__Aim of the task__.
Use the entries below and reproduce exactly the lines from the one containing "You are a GUI" down to the one containing "Task: Click the TIMESTAMP column header", both of them included.

__Source data__.
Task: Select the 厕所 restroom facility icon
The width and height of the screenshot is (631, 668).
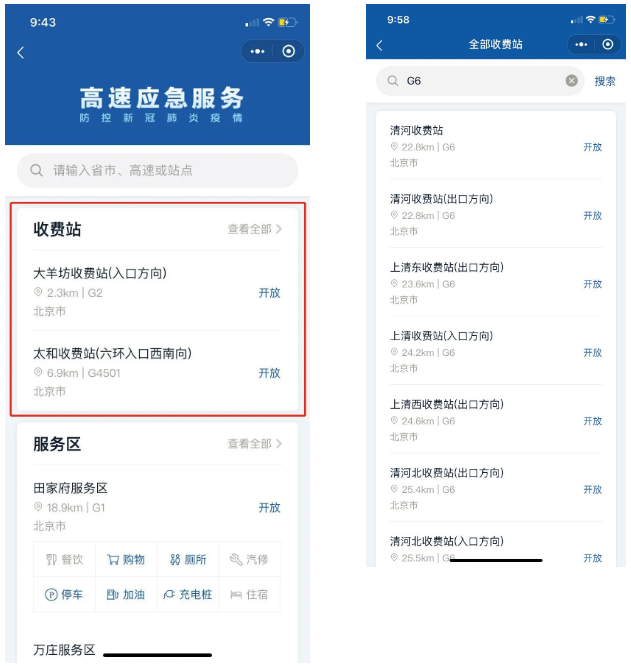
==
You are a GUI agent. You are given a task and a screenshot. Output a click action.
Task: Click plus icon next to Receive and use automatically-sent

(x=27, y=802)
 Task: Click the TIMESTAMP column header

__Expected answer__.
You are a GUI agent. You are given a task and a screenshot. Output a click action.
Task: Click plus icon next to Receive and use automatically-sent

(x=27, y=802)
 Task: Click the TIMESTAMP column header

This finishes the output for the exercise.